Document segment
The reason for this low approval rate is that their objective is purely a financial objective. The pure-play BNPL lenders need to cater to their financing partners first and never consider what the retailer and brands have to deal with inside of the stores and branches. 

Some lenders change their underwriting criteria willy-nilly without properly communicating or explaining these changes to their merchants, thus causing mass confusion and negative merchant and consumer experience.

New era of private labeled BNPL platforms

Consumer brands are now turning away from pure play BNPL lenders and working with partners like LendAPI to build their own BNPL. 

They can now control 100% of their customer experience, approval rates, shopping experience with massive savings which they can add back to their bottom line. With private labeled experience, the consumers stay on brand with the merchant from product and services all the way to their financing options.

Merchants are also able to create different financing options for different products and services that they offer and are able to truly create curated financing options for different products and services. They no longer have to live with a one size fits all world with other more restrictive pure-play BNPL lenders.

LendAPI can customize your shopping experience and checkout experience to fit the merchant’s specific criteria. Brands can also dictate their underwriting criteria and set their approval rate to a level that achieves a balance between customer experience and risk. Most importantly, the look and feel of the point of sale experience is completely aligned with the retailer's brand guidelines.

LendAPI will provide lending licensing structure, payment services, technology and loan servicing which gives retailers maximize flexibility and specific experience they want their consumers to experience. It’s a true white labeled experience that merchants deserve to finally provide consumers a complete, on brand experience.

Source data
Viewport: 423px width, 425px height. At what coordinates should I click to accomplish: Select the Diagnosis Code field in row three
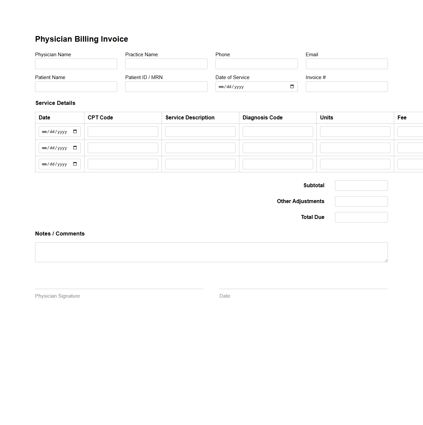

Problems and tasks
1. In the passage on private labeled BNPL, who do pure-play BNPL lenders need to cater to first?
2. Rewrite the passage on private labeled BNPL between "LendAPI can customize" and "retailer's brand guidelines.", inclusive, with "point of sale" replaced by "in-store".
The lines are not needed here.

Solutions for each task
1. Their financing partners.

2.
LendAPI can customize your shopping experience and checkout experience to fit the merchant’s specific criteria. Brands can also dictate their underwriting criteria and set their approval rate to a level that achieves a balance between customer experience and risk. Most importantly, the look and feel of the in-store experience is completely aligned with the retailer's brand guidelines.